Enunciado da tarefa
Retome o texto dos estatutos da sociedade e continue a redação a partir da última frase apresentada.

Texto de origem

____________________

2.- A Gerência, sem necessidade do consentimento da Assembleia Geral, pode deslocar a sede social para qualquer lugar do território nacional.
3.- A Gerência pode criar sucursais, agências, delegações ou outras formas de representação, no País e no estrangeiro.
Artigo Terceiro
(Objecto)
A Sociedade tem por objecto o fabrico e comércio de painéis para coberturas e revestimentos. Artigo Quarto
(Capital Social)
O capital social totalmente subscrito e realizado é de 17.000.000,00€ (dezassete milhões de euros), representado pelas seguintes quotas:
a)- uma quota no valor nominal de 4.047.616,00€ (quatro milhões, quarenta e sete mil, seiscentos e dezasseis euros) pertencente à sócia “P. R., Lda.”;
b)- uma quota no valor nominal de 4.047.616,00€ (quatro milhões, quarenta e sete mil, seiscentos e dezasseis euros) pertencente à sócia “K – Companhia de Ferro, Lda.”;
c)- uma quota no valor nominal de 5.059.523,00€ (cinco milhões, cinquenta e nove mil, quinhentos e vinte e três euros) pertencente à sócia “Alumínios ..., S.A.”;
d)- uma quota no valor nominal de 2.023.815,00€ (dois milhões e vinte e três mil, oitocentos e quinze euros) pertencente à sócia “W – Alumínios de Viseu, Lda.”;
e)- uma quota no valor nominal de 1.821.430,00€ (um milhão, oitocentos e vinte e um mil, quatrocentos e trinta euros) pertencente ao sócio J. F..

____________________

Conjunto de dados
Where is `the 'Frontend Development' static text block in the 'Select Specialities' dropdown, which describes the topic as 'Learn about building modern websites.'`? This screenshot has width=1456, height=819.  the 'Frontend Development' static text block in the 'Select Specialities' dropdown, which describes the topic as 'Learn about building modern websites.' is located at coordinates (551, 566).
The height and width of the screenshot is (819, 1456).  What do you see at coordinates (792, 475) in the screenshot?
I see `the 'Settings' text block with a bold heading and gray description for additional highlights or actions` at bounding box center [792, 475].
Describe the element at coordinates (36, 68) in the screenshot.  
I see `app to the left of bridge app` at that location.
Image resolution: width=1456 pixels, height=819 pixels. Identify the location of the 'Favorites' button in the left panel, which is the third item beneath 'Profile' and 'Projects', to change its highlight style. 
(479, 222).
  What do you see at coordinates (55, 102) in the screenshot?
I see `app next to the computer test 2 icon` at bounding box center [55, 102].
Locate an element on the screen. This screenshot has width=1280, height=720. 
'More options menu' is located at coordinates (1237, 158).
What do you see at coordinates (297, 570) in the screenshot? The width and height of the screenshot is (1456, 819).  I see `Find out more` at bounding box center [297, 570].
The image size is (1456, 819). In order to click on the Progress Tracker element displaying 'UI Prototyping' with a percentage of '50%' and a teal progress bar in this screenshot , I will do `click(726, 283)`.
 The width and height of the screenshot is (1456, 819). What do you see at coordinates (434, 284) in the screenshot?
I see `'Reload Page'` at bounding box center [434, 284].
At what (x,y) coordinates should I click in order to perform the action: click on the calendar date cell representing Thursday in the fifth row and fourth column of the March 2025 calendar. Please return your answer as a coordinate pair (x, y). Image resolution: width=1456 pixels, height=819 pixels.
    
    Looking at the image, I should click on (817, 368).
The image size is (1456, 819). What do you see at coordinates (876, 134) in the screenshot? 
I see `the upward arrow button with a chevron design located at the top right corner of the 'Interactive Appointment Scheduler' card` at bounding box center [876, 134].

____________________

Resultado do exercício
Artigo Quinto
(Prestações Suplementares e Suprimentos)
1.- Poderão ser exigidas aos sócios prestações suplementares de capital até montante global igual ao dobro do capital social existente à data da deliberação, na proporção das respetivas quotas.
2.- Os sócios poderão fazer à Sociedade os suprimentos de que ela carecer nos termos e condições que forem fixados pela Assembleia Geral.
Artigo Sexto (Cessão de Quotas)
1.- A cessão de quotas, onerosa ou gratuitamente, no todo ou em parte, é livre entre os sócios, dependendo do consentimento da Sociedade quando o cessionário não for sócio.
2.- Na cessão de quotas a estranhos, terão direito de preferência a Sociedade e os sócios, sucessivamente.
Artigo Sétimo (Amortização de Quota)
1.- A Sociedade poderá amortizar qualquer quota:
a)- Com o consentimento do seu titular.
b)- Em caso de morte ou insolvência do sócio;
c)- Em caso de arresto, arrolamento ou penhora de quota, ou do seu envolvimento em qualquer processo judicial onde possa vir a ser alienada coercivamente;
d)- Se por divórcio ou separação judicial de pessoas e bens, no caso de partilha, a quota não ficar a pertencer por inteiro ao sócio;
e)- Se Se esta for cedida sem prévio consentimento da Sociedade;
f)- Se ao seu titular forem imputados factos gravemente violadores das suas obrigações para com a Sociedade ou nocivos para os interesses sociais;
2.- A quota amortizada figurará no balanço como tal, podendo, porém, os sócios deliberar nos termos legais a correspondente redução de capital ou o aumento de valor das restantes quotas, ou ainda, a criação de uma ou mais quotas de valor nominal compatível para a alienação a sócios ou a terceiros.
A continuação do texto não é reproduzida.